Whenever "Consulter" appears in a line, please copy that line from the data.

- AVAILABLE RECORDS -
-- Opening Marker --
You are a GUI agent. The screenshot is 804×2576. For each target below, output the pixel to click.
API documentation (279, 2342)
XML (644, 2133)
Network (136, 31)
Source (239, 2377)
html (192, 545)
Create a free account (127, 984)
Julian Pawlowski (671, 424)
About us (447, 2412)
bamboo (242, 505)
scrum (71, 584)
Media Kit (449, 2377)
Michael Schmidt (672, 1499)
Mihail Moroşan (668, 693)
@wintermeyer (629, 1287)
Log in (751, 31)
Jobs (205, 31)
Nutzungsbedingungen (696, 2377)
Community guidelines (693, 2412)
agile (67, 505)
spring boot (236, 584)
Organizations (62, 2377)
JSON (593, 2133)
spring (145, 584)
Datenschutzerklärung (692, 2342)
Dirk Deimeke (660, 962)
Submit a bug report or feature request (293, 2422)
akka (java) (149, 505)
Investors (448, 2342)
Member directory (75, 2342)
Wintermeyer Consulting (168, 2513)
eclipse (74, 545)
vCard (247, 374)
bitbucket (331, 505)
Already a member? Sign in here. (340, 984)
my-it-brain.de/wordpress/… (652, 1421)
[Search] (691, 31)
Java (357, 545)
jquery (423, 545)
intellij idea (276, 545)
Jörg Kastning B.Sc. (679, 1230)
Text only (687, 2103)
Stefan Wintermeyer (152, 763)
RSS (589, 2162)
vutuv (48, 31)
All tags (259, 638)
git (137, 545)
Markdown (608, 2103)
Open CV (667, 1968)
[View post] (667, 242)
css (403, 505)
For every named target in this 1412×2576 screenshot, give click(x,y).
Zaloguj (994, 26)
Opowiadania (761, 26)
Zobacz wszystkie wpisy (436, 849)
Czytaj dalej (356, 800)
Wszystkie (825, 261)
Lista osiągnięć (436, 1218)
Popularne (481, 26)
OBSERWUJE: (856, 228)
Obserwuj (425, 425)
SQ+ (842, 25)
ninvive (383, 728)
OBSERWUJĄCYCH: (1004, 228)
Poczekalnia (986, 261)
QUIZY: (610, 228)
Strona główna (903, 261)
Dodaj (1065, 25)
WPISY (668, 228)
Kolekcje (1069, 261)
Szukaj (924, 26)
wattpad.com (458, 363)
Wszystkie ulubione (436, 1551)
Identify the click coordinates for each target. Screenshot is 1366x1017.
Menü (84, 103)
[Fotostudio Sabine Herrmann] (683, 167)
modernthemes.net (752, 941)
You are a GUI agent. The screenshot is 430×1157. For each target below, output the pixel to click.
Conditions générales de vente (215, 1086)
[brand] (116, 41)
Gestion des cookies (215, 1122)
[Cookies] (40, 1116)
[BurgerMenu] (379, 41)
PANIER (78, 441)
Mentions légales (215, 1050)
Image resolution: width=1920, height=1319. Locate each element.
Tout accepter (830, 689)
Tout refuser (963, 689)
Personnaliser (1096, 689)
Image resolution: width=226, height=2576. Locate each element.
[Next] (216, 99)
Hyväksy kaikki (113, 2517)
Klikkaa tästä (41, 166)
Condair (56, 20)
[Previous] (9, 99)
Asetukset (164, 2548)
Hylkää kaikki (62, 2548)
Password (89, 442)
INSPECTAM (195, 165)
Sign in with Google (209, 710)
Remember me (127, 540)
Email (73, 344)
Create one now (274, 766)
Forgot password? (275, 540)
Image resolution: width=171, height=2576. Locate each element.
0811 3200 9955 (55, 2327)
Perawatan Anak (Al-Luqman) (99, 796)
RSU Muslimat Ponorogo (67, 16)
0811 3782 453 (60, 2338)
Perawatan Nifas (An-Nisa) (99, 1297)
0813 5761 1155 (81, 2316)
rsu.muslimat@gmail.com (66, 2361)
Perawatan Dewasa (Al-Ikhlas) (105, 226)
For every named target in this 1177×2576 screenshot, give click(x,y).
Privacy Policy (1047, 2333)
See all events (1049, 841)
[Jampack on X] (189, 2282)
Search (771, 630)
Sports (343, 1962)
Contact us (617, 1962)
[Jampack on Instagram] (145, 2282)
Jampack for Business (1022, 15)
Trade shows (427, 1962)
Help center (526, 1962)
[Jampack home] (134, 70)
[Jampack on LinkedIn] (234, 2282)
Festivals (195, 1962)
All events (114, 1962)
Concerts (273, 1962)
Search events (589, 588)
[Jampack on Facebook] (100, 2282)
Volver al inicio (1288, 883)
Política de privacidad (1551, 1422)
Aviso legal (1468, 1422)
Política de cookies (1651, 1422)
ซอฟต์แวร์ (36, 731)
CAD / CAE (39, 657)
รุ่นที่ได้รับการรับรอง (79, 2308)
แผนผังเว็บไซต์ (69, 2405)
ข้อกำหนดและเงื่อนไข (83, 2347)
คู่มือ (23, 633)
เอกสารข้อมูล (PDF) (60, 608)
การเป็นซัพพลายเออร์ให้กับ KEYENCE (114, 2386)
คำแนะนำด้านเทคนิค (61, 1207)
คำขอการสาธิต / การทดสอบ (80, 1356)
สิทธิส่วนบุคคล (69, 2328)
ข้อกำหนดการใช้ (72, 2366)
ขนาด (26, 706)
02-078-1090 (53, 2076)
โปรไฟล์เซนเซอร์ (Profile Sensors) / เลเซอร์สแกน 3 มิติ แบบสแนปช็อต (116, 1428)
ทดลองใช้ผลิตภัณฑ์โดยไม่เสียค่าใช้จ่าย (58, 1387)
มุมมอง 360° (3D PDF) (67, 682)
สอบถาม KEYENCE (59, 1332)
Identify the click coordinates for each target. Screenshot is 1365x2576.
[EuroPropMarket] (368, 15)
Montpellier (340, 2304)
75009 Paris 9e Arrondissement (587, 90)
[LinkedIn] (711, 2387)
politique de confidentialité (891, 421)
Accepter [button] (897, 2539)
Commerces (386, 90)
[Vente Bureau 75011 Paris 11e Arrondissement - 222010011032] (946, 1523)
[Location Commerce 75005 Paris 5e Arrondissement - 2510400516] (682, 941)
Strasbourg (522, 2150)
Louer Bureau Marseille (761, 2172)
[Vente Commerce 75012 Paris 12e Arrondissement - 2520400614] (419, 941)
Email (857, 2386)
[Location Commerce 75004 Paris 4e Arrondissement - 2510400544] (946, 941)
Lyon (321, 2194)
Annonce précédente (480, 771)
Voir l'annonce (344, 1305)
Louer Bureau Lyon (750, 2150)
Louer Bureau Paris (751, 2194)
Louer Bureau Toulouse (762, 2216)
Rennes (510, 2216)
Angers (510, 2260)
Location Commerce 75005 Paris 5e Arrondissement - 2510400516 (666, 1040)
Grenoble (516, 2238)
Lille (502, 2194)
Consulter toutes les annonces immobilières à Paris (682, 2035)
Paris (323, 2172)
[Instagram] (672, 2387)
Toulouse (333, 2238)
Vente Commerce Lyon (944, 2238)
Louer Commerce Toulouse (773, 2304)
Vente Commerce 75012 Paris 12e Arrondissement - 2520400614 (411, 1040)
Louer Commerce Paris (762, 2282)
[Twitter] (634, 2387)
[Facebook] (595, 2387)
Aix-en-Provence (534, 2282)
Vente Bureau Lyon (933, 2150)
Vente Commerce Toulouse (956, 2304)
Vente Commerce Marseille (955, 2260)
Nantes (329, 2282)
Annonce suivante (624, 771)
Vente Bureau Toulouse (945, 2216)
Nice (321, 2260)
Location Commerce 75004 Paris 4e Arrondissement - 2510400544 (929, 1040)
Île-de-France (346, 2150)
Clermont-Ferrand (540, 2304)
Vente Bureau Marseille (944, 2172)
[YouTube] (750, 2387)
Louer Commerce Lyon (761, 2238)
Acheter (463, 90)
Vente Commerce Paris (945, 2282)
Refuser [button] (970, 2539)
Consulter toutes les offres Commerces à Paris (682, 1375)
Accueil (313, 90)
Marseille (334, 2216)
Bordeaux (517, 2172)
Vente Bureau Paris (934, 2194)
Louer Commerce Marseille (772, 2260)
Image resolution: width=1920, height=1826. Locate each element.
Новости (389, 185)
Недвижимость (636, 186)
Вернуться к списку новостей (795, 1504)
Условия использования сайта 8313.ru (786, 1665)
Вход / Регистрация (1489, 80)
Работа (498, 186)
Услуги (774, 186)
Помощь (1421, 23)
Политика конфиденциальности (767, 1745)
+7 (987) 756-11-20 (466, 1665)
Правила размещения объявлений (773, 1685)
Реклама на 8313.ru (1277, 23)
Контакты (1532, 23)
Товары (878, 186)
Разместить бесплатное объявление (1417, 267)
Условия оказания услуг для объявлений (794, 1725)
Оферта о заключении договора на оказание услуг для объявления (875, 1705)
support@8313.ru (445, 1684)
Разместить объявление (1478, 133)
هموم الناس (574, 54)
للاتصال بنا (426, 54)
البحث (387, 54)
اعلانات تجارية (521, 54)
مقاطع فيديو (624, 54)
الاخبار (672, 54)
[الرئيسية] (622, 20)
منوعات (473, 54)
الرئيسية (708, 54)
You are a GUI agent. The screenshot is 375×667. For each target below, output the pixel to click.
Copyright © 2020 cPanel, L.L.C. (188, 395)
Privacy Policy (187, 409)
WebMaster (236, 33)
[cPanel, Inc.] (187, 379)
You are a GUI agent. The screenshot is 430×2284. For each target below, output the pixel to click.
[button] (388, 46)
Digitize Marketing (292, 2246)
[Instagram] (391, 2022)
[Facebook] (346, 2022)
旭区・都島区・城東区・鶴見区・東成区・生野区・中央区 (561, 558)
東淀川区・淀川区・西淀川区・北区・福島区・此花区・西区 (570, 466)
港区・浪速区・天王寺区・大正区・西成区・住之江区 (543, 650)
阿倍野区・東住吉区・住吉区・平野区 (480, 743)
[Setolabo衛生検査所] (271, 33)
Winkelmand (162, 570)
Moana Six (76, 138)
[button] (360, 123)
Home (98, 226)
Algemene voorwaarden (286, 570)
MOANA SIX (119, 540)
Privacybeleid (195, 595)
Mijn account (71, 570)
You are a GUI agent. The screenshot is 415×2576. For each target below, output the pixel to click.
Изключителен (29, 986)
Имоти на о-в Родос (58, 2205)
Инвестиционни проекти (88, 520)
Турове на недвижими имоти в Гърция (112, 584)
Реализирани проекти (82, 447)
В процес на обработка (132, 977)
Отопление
-- Closing Marker --
- SOLUTION TO THE PROBLEM -
Consulter toutes les annonces immobilières à Paris (682, 2035)
Consulter toutes les offres Commerces à Paris (682, 1375)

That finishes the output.